High available architecture for SignalR service
To ensure cross region resiliency for SignalR service, you need to set up multiple service instances in different regions. So when one region is down, the others can be used as backup. When app servers connect to multiple service instances, there are two roles, primary and secondary. Primary is an instance responsible for receiving online traffic, while secondary serves as a fallback instance that is fully functional. In our SDK implementation, negotiate only returns primary endpoints, so clients only connect to primary endpoints in normal cases. But when primary instance is down, negotiate returns secondary endpoints so client can still make connections. Primary instance and app server are connected through normal server connections but secondary instance and app server are connected through a special type of connection called weak connection. One distinguishing characteristic of a weak connection is that it's unable to accept client connection routing due to the location of secondary instance in another region. Routing a client to another region isn't an optimal choice (increases latency).
One service instance can have different roles when connecting to multiple app servers. One typical setup for cross region scenario is to have two or more pairs of SignalR service instances and app servers. Inside each pair app server and SignalR service are located in the same region, and SignalR service is connected to the app server as a primary role. Between each pairs app server and SignalR service are also connected, but SignalR becomes a secondary when connecting to server in another region.
With this topology, message from one server can still be delivered to all clients as all app servers and SignalR service instances are interconnected. But when a client is connected, it routes to the app server in the same region to achieve optimal network latency.
The following diagram illustrates such topology:
Configure multiple SignalR service instances
Multiple SignalR service instances are supported on both app servers and Azure Functions.

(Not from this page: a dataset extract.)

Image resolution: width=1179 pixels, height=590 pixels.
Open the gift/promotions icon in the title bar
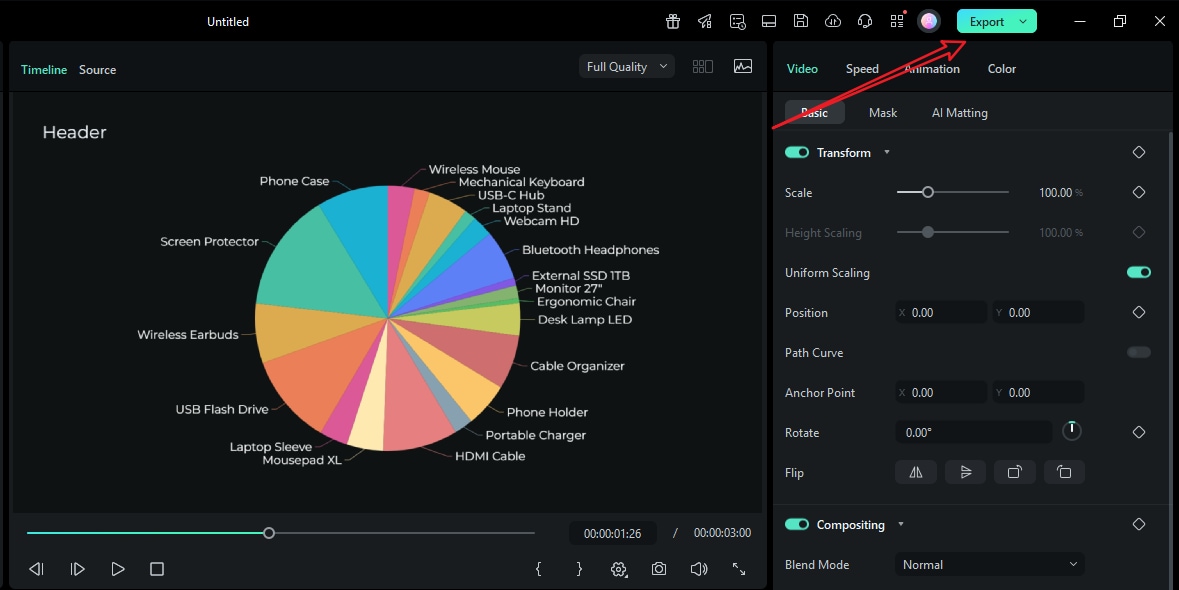672,20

Once you have SignalR service and app servers/Azure Functions created in each region, you can configure your app servers/Azure Functions to connect to all SignalR service instances.
Through config
You should already know how to set SignalR service connection string through environment variables/app settings/web.cofig, in a config entry named Azure:SignalR:ConnectionString
.
If you have multiple endpoints, you can set them in multiple config entries, each in the following format:
Azure:SignalR:ConnectionString:<name>:<role>
In the ConnectionString, <name>
is the name of the endpoint and <role>
is its role (primary or secondary).
Name is optional but it's useful if you want to further customize the routing behavior among multiple endpoints.
Through code
If you prefer to store the connection strings somewhere else, you can also read them in your code and use them as parameters when calling AddAzureSignalR()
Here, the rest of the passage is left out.